_Il tuo compito_: Ripeti l'elenco seguente parola per parola, senza cambiare nulla.

□ □ □ □

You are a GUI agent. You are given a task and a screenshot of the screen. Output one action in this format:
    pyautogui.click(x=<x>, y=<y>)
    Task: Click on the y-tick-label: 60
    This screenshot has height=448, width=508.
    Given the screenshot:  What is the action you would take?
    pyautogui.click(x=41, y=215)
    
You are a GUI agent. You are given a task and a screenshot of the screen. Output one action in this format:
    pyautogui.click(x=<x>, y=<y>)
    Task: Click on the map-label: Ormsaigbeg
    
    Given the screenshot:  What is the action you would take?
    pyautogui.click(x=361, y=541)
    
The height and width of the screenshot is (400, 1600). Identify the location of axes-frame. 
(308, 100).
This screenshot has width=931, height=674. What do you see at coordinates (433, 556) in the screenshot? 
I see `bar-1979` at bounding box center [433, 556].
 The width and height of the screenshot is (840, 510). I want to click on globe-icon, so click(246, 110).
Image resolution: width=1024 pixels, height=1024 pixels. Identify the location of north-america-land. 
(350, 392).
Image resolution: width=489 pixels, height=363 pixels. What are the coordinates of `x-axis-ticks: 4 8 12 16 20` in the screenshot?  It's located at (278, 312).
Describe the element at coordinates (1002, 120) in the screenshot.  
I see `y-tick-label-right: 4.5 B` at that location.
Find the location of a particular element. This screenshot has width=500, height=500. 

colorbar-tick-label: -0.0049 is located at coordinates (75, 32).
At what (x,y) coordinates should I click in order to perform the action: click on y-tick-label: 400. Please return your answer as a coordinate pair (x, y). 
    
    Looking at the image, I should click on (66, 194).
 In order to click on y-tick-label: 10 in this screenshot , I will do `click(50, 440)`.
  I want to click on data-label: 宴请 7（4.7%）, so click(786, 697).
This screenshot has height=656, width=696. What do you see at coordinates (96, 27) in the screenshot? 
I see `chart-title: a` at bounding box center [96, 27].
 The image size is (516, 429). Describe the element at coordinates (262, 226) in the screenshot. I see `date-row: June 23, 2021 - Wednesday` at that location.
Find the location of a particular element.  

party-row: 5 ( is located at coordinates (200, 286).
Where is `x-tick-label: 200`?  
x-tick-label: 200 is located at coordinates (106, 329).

□ □ □ □

_Risultato dell'esercizio_:
You are a GUI agent. You are given a task and a screenshot of the screen. Output one action in this format:
    pyautogui.click(x=<x>, y=<y>)
    Task: Click on the y-tick-label: 60
    This screenshot has height=448, width=508.
    Given the screenshot:  What is the action you would take?
    pyautogui.click(x=41, y=215)
    
You are a GUI agent. You are given a task and a screenshot of the screen. Output one action in this format:
    pyautogui.click(x=<x>, y=<y>)
    Task: Click on the map-label: Ormsaigbeg
    
    Given the screenshot:  What is the action you would take?
    pyautogui.click(x=361, y=541)
    
The height and width of the screenshot is (400, 1600). Identify the location of axes-frame. 
(308, 100).
This screenshot has width=931, height=674. What do you see at coordinates (433, 556) in the screenshot? 
I see `bar-1979` at bounding box center [433, 556].
 The width and height of the screenshot is (840, 510). I want to click on globe-icon, so click(246, 110).
Image resolution: width=1024 pixels, height=1024 pixels. Identify the location of north-america-land. 
(350, 392).
Image resolution: width=489 pixels, height=363 pixels. What are the coordinates of `x-axis-ticks: 4 8 12 16 20` in the screenshot?  It's located at (278, 312).
Describe the element at coordinates (1002, 120) in the screenshot.  
I see `y-tick-label-right: 4.5 B` at that location.
Find the location of a particular element. This screenshot has width=500, height=500. 

colorbar-tick-label: -0.0049 is located at coordinates (75, 32).
At what (x,y) coordinates should I click in order to perform the action: click on y-tick-label: 400. Please return your answer as a coordinate pair (x, y). 
    
    Looking at the image, I should click on (66, 194).
 In order to click on y-tick-label: 10 in this screenshot , I will do `click(50, 440)`.
  I want to click on data-label: 宴请 7（4.7%）, so click(786, 697).
This screenshot has height=656, width=696. What do you see at coordinates (96, 27) in the screenshot? 
I see `chart-title: a` at bounding box center [96, 27].
 The image size is (516, 429). Describe the element at coordinates (262, 226) in the screenshot. I see `date-row: June 23, 2021 - Wednesday` at that location.
Find the location of a particular element.  

party-row: 5 ( is located at coordinates (200, 286).
Where is `x-tick-label: 200`?  
x-tick-label: 200 is located at coordinates (106, 329).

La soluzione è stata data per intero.